Talks between Switzerland's three largest banks and Jewish negotiators broke down last month after the banks said $600 million was their final offer to settle claims over Holocaust-era bank deposits.

The World Jewish Congress and lawyers for Holocaust victims rejected the amount as "insulting" and are holding out for a $1.5 billion "global settlement" that would cover all claims against the banks, the Swiss central bank and the Swiss government.

The funds would go to Holocaust survivors and their heirs.

It is not clear after this week's developments where those settlement talks stand. After the Hevesi commission announced its verdict, the Swiss banks reportedly were considering revoking their $600 million offer.

Stuart Eizenstat, U.S. undersecretary of state for economic affairs, who began brokering talks between the two sides last December, expressed disappointment at the lapse of what he called a "historic opportunity for resolving this matter that may not come again soon."

In blunt remarks to the finance officials — made by telephone during last week's daylong hearing — Eizenstat urged them not to slap sanctions on the banks and warned that such a move could lead to a hardening of positions on both sides.

Speaking to reporters earlier in the day, Eizenstat had said that while pressure on Switzerland may have played an important role in the past, "our belief is that sanctions or the threat of sanctions have made the Swiss public more inflexible" and "have contributed to an environment in which further progress becomes more difficult."

Jewish groups, frustrated by what they felt was a lack of good faith by the banks, took a different view of the matter.

Edgar Bronfman, president of the WJC, which in March had asked the finance officials to hold off on sanctions while efforts to reach a settlement continued, told the commission last week that it would no longer stand in the way of such moves.

In an interview the next day, Elan Steinberg, executive director of the WJC, rejected the State Department's concerns about a hardening of Switzerland's stance, saying, "There's no stance to harden. Either you return what was stolen or you don't.

"This is not a bazaar at which we are haggling over a price," he said. "We will win, we will lose, but we won't be swindled. We will struggle for justice."

Other developments last week, meanwhile, also served to ratchet up pressure on Switzerland:

*Lawyers representing five Holocaust victims filed a new class-action lawsuit against Switzerland's central bank to recover plundered gold acquired by Switzerland during World War II.

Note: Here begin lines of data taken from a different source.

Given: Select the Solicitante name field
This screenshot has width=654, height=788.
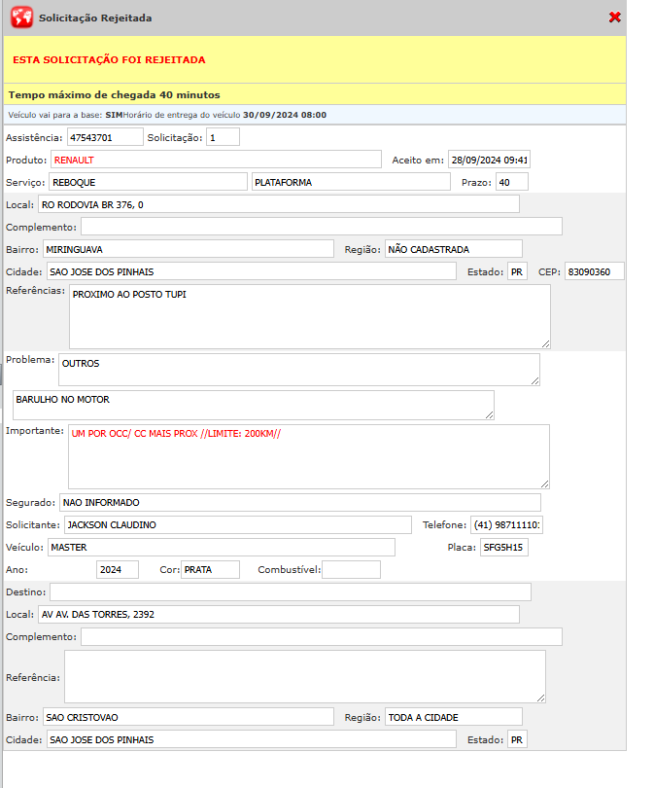Looking at the screenshot, I should click(x=237, y=525).
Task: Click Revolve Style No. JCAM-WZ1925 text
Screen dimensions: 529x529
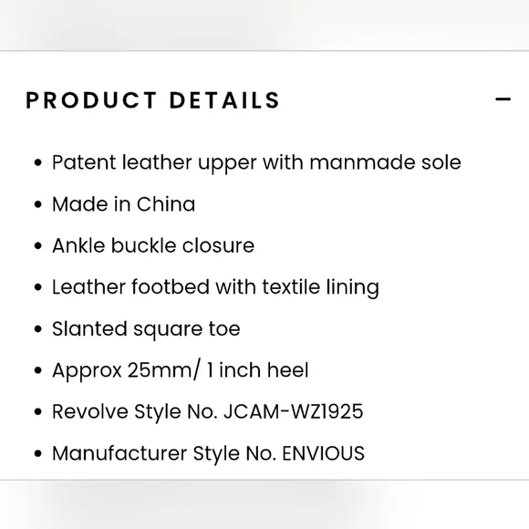Action: pos(207,412)
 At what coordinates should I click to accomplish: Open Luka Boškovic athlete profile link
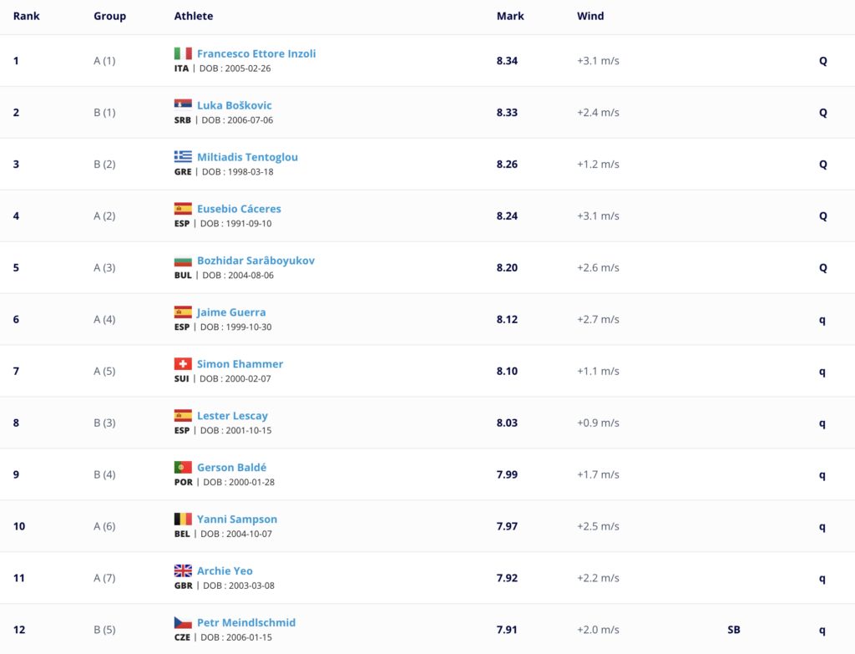[x=235, y=105]
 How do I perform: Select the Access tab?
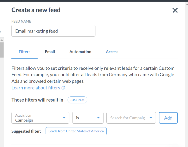(x=112, y=52)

The lawsuit asks the U.S. District Court in Washington to award compensatory and punitive damages stemming from what it called the "unlawful behavior" of the Swiss National Bank.

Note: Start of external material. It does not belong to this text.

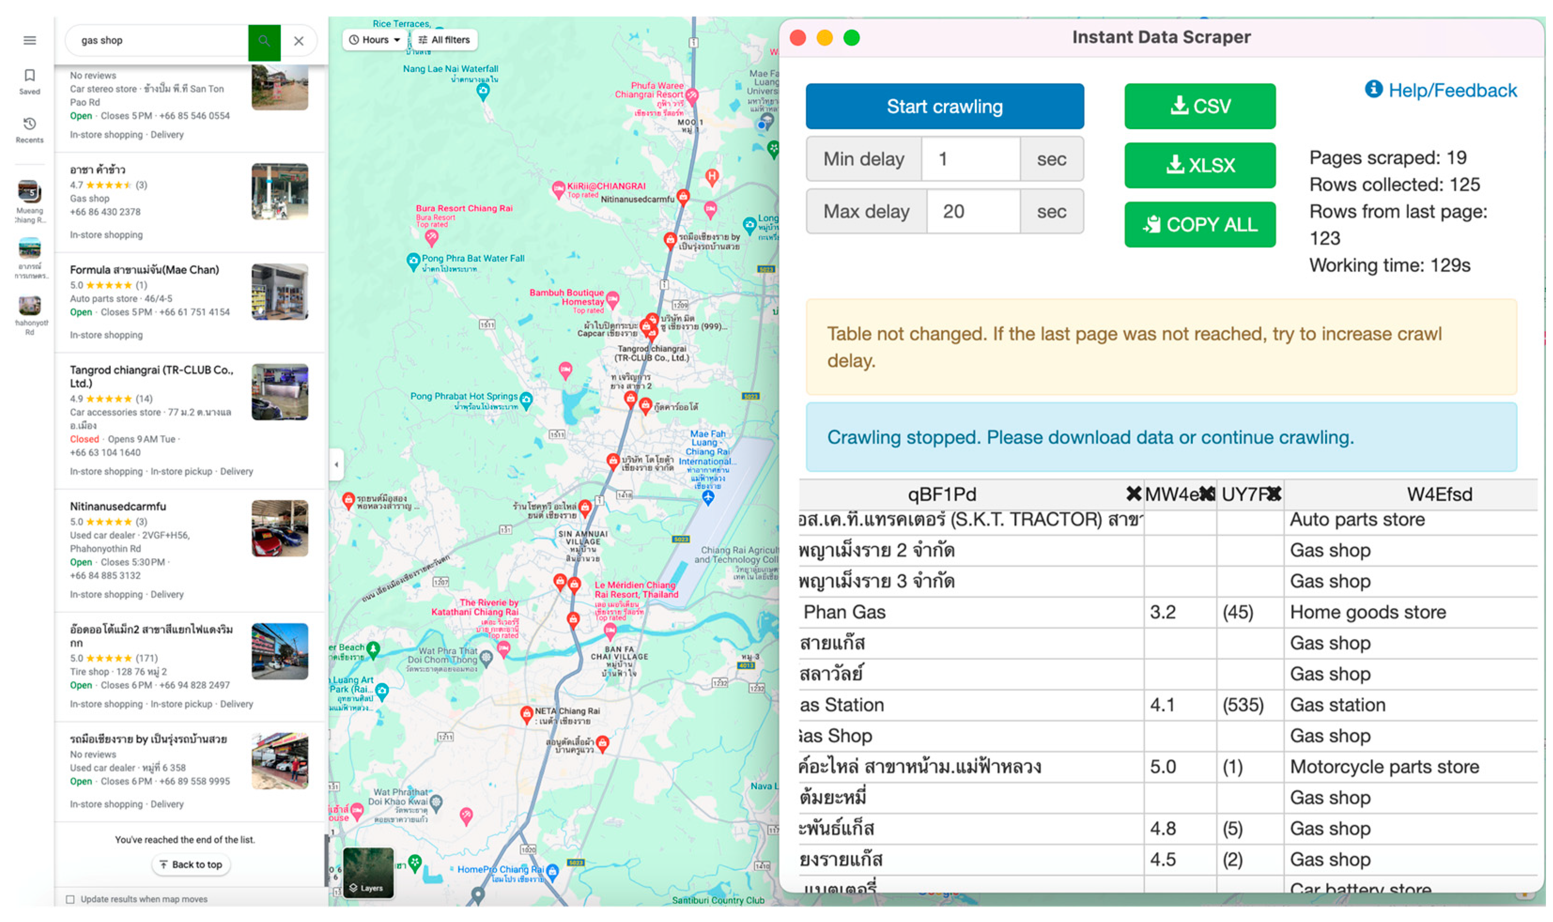Click the green search magnifier button

point(264,41)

The Swiss government and the Swiss National Bank have refused to join the commercial banks in negotiations with Jewish groups and have said they would not be a part of any settlement.

A spokesman for the Swiss government in Bern blasted the suit, saying it is "not justified by the facts, politically unacceptable and legally untenable."

*A separate group of four female Holocaust survivors filed a new lawsuit in California against the three commercial Swiss banks, alleging that the banks' behavior violated California's Unfair Competition Act.

Three of the plaintiffs are Jewish, and the other is a Romani, or Gypsy. The suit, filed last week in state Superior Court in San Francisco, accuses the banks of "knowingly accepting for deposit and concealing the existence of slave labor profits and assets looted by the Nazis." Profits derived from these deposits, the suit alleges, gave the Swiss banks "an unfair competitive advantage over other banking and financial institutions operating in California."

The new suits are in addition to a pending multibillion-dollar class-action lawsuit filed in New York against the three Swiss commercial banks. In the absence of a settlement, lawyers for Holocaust survivors have threatened to pursue that litigation as well.

Eizenstat said the standoff with Switzerland should be resolved in court if agreements cannot be reached, but cautioned against that scenario, which could lead to protracted litigation. "It is very important," he said, that a settlement "be reached quickly and in the lifetime of survivors. This is a race against the clock, and we must, if we possibly can, avoid having a biological solution to this litigation."